Convex Analysis Based Non-negative Blind Source Separation for Biomedical and Hyperspectral Image Analysis
~Abstract~
This dissertation deals with the topic of non-negative blind source separation (nBSS),
a widely-applicable technique in many real-world applications, such as multichannel
biomedical image analysis and hyper-spectral image analysis. Fundamentally, unlike
the skills involved in relevant existing frameworks, such as non-negative extension of
independent component analysis (ICA) and non-negative matrix factorization (NMF),
we exploit convex geometry to develop two nBSS frameworks without any source
statistical independence/uncorrelatedness assumption.
The first framework called convex analysis of mixtures of non-negative sources
(CAMNS) makes use of an insightful and practical model assumption (called source
local dominance) to connect nBSS and convex geometry. It leads to a deterministic,
convex analysis based nBSS criterion that boils down nBSS problem to the problem
of finding all the extreme points of an observation-constructed polyhedral set (or an
extreme point enumeration problem). We derive two linear programming based methods
for efficiently locating the extreme points. One is analytically based and provides
some appealing theoretical guarantees, while the other is heuristic but provides better
robustness when model assumptions are not perfectly satisfied. Simulation results
for several data sets are presented to demonstrate the efficacy of the CAMNS-based
methods over several existing benchmark nBSS methods. In addition, experimental
results with real biomedical images are presented to evaluate the high practical
applicability of CAMNS.
In hyperspectral remote sensing, unmixing a data cube into the spectral signatures
(or endmenbers) and their corresponding mixing proportion (or abundance fractions)
plays a crucial role in analyzing the mineralogical composition of a solid surface.
Such an unmixing problem nature has a lot in common with nBSS problem. The
second framework describes a new convex analysis and optimization perspective to
hyperspectral unmixing. By the notion of convex analysis, we formulate two optimization
problems for hyperspectral unmixing, which have intuitive ideas (or beliefs
without any rigorous analysis and proof) that “the endmembers are determined by
vertices of the maximum volume simplex within all the observed pixels” proposed by
Winter in late 1990, and that “the endmembers are determined by the vertices of a
minimum volume simplex enclosing all the observed pixels” proposed by Craig in mid
1990, respectively. We show the relation between the two formulated optimization
problems, by proving that both of their optimal solutions yield the true endmembers
when the abundance fractions (sources) are locally dominant. We also illustrate how
the two problems can be efficiently solved by alternating linear programming. Monte
Carlo simulation results for several data sets are presented to validate our analytical
results, and demonstrate the efficacy of the proposed algorithms. The experimental
results of our nBSS method for real hyperspectral image data collected by airbone
visible/infrared imaging spectrometer flight over the Cuprite mining site, Nevada, in
1997, show a high agreement with the reported ground truth.

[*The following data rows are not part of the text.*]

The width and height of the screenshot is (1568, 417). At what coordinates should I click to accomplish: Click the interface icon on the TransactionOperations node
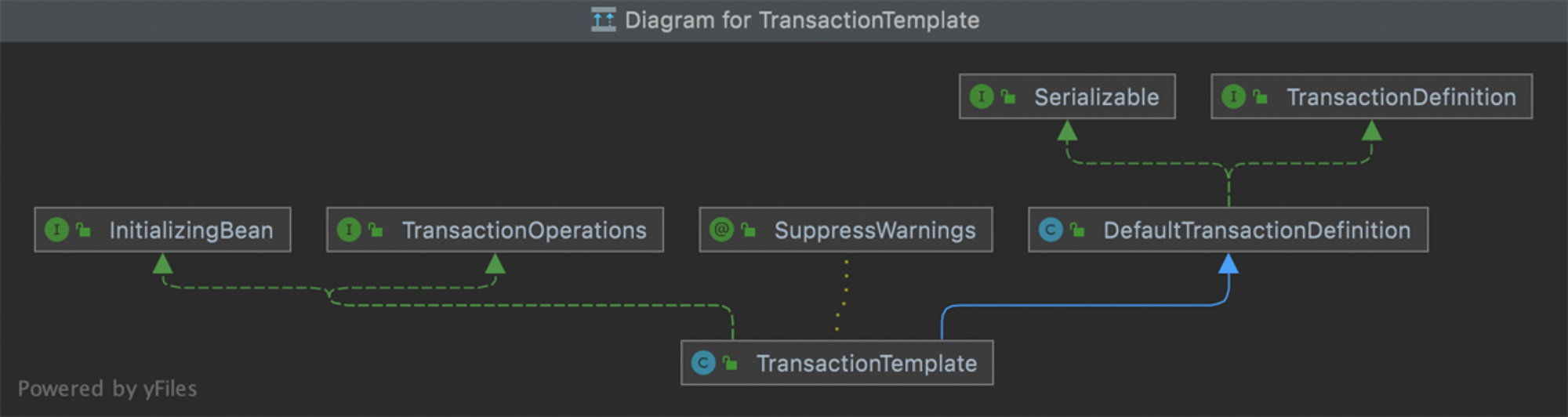coord(349,230)
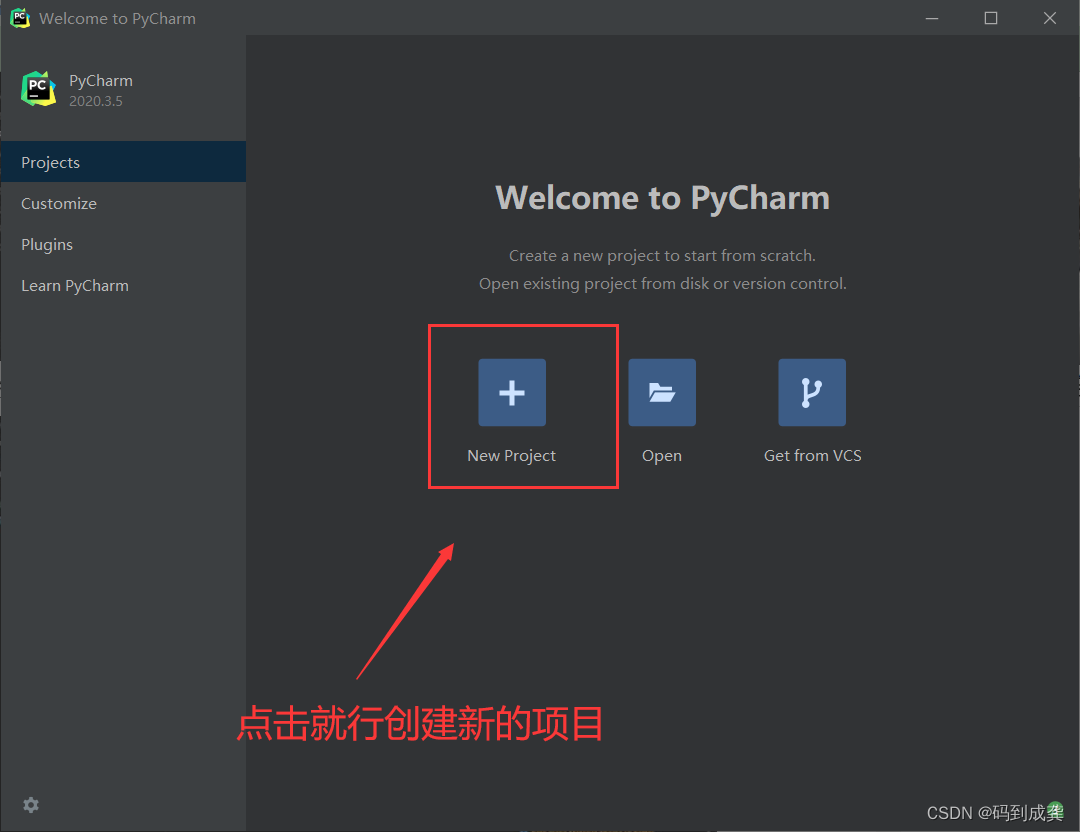Click the CSDN watermark avatar
This screenshot has width=1080, height=832.
coord(1057,810)
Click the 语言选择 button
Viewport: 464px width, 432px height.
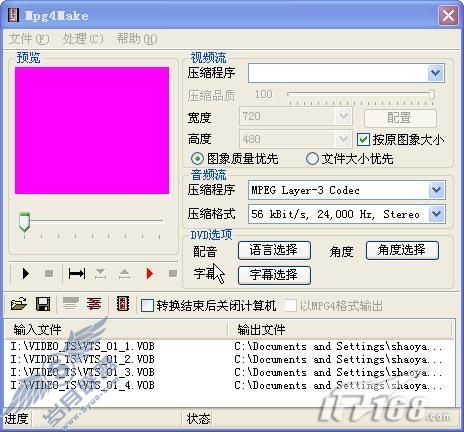tap(274, 250)
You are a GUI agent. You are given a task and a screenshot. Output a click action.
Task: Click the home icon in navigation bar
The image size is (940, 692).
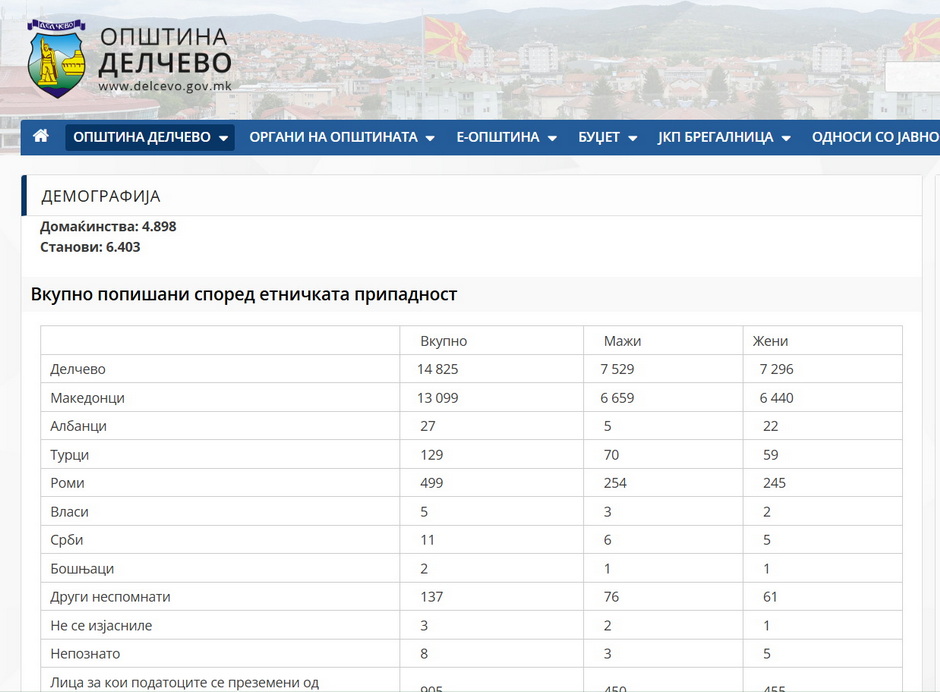click(41, 136)
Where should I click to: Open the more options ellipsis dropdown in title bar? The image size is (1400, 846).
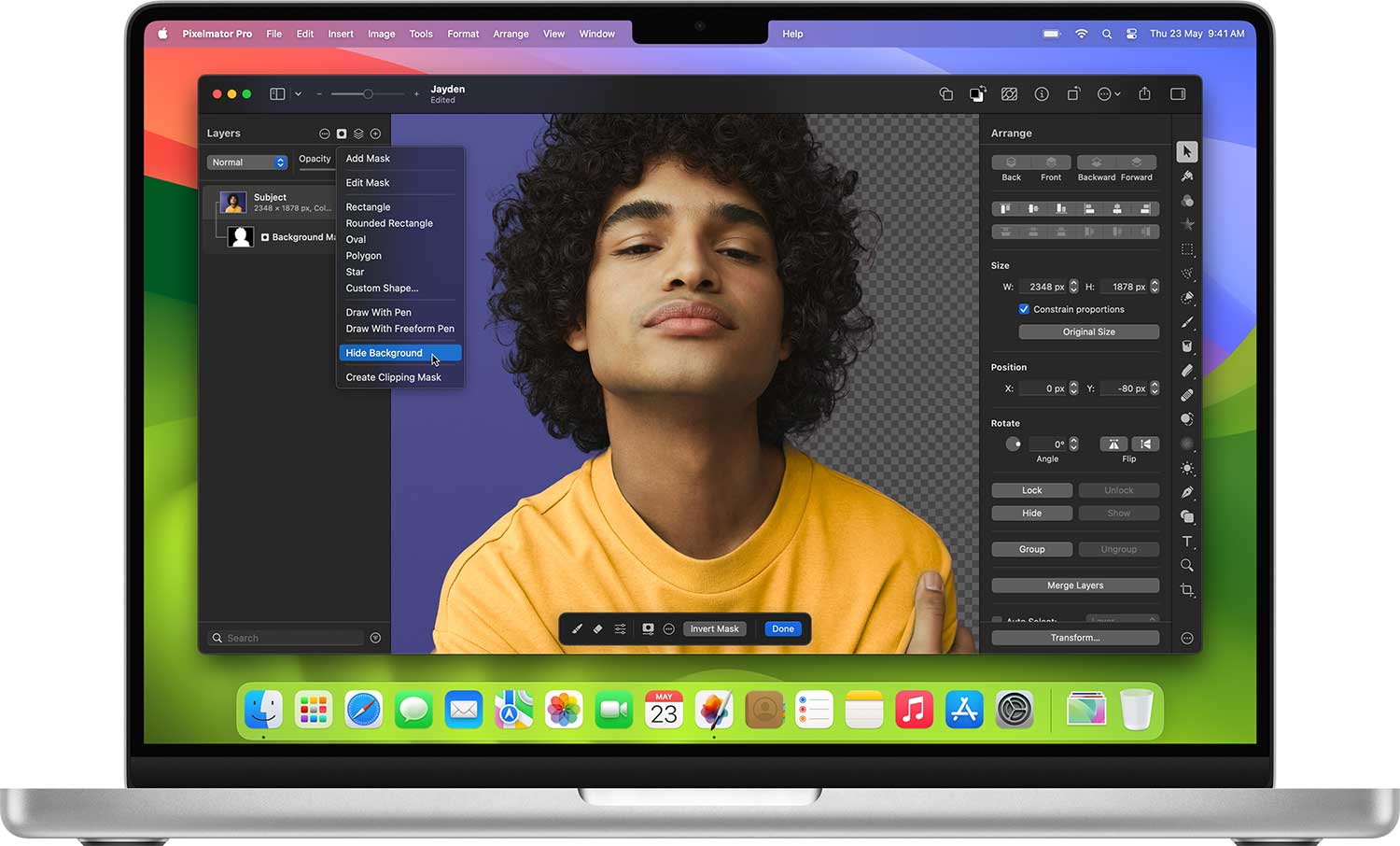[1108, 94]
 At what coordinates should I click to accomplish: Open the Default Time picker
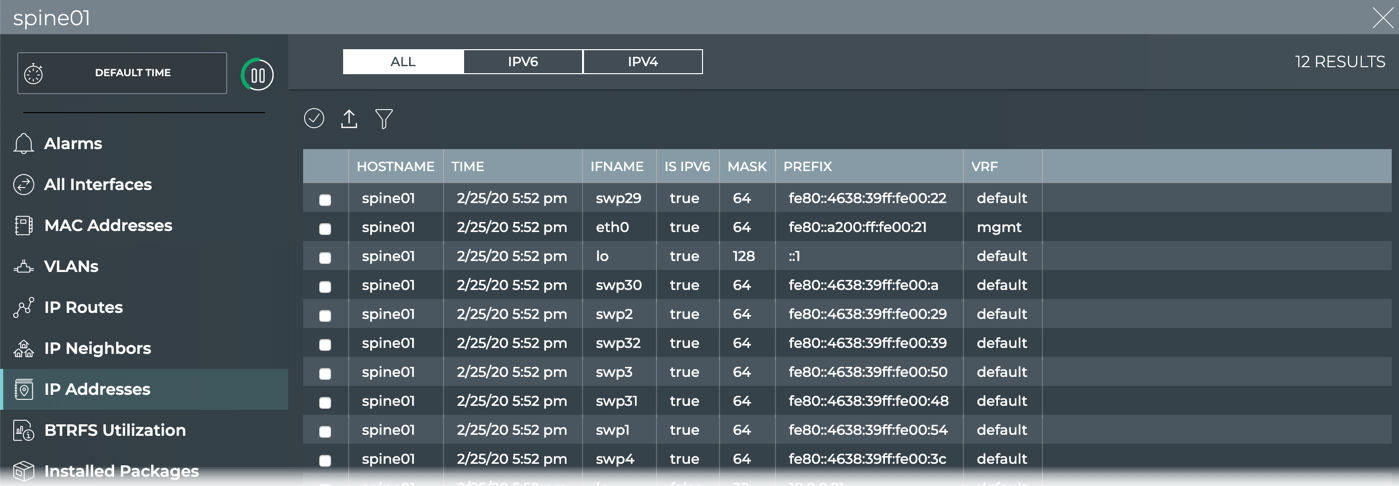pyautogui.click(x=122, y=73)
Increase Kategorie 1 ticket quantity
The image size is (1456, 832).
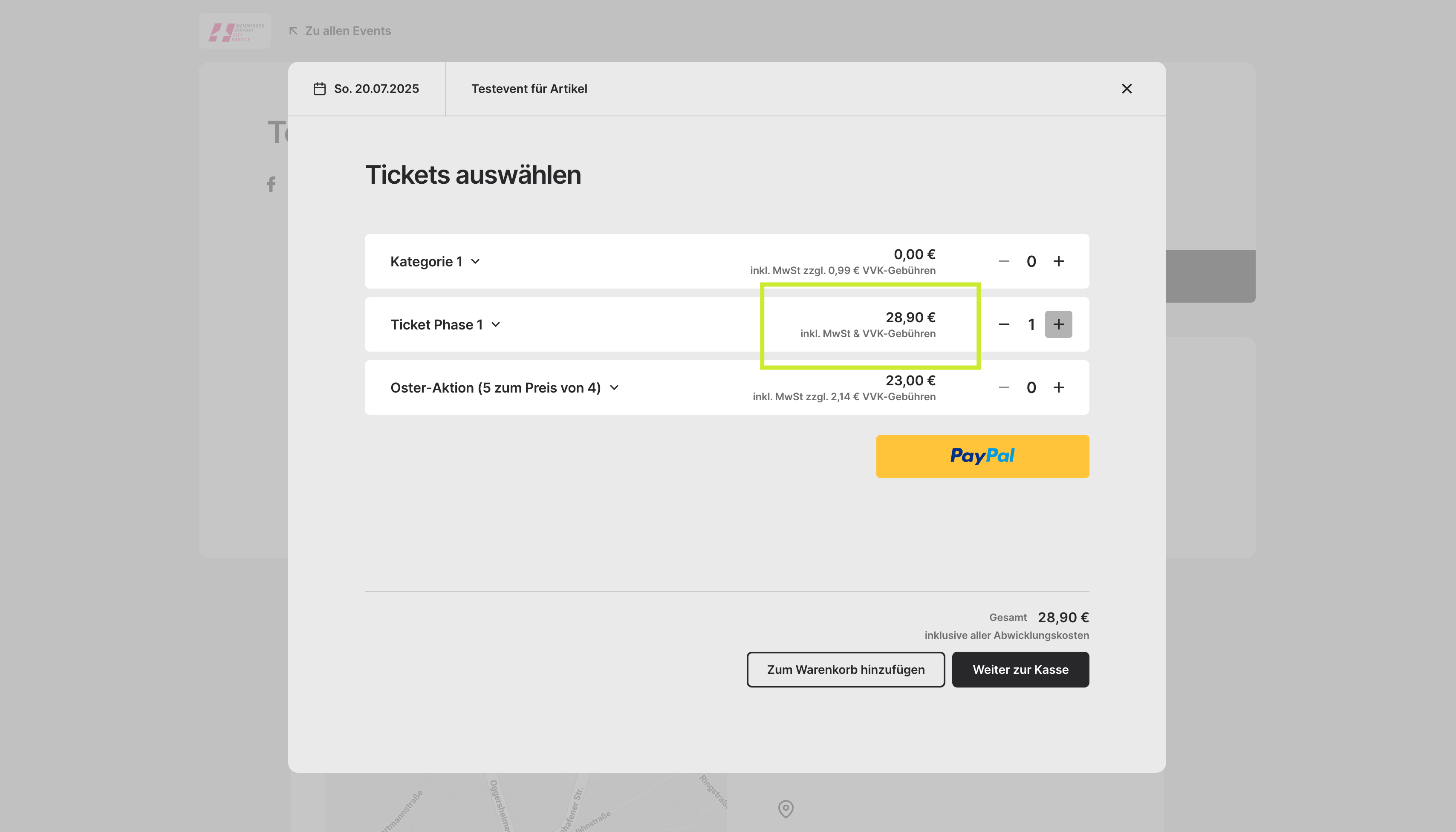pos(1058,261)
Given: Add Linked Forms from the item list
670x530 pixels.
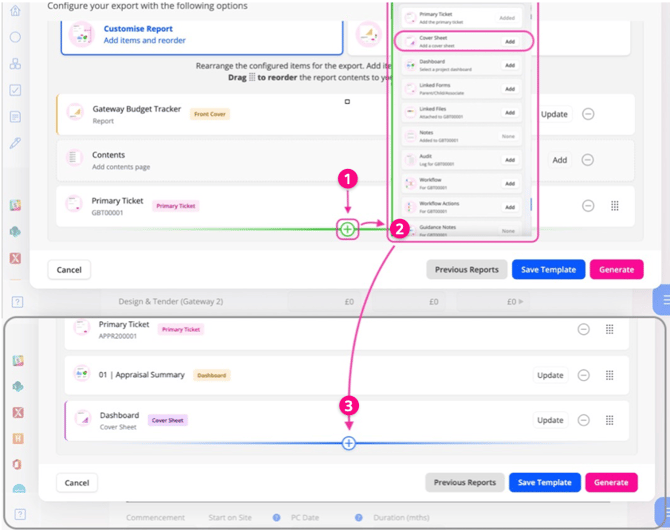Looking at the screenshot, I should 510,89.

We believe that the proposed two nBSS frameworks in this dissertation have provided
new dimensions to the nBSS research area, and will expectantly serve as important
signal processing tools not only for biomedical image analysis and hyperspectral
image analysis but also for other potential applications, such as analytical chemistry,
deconvolution of genomic signals, and superresolution image reconstruction, where
the sources are non-negative in nature.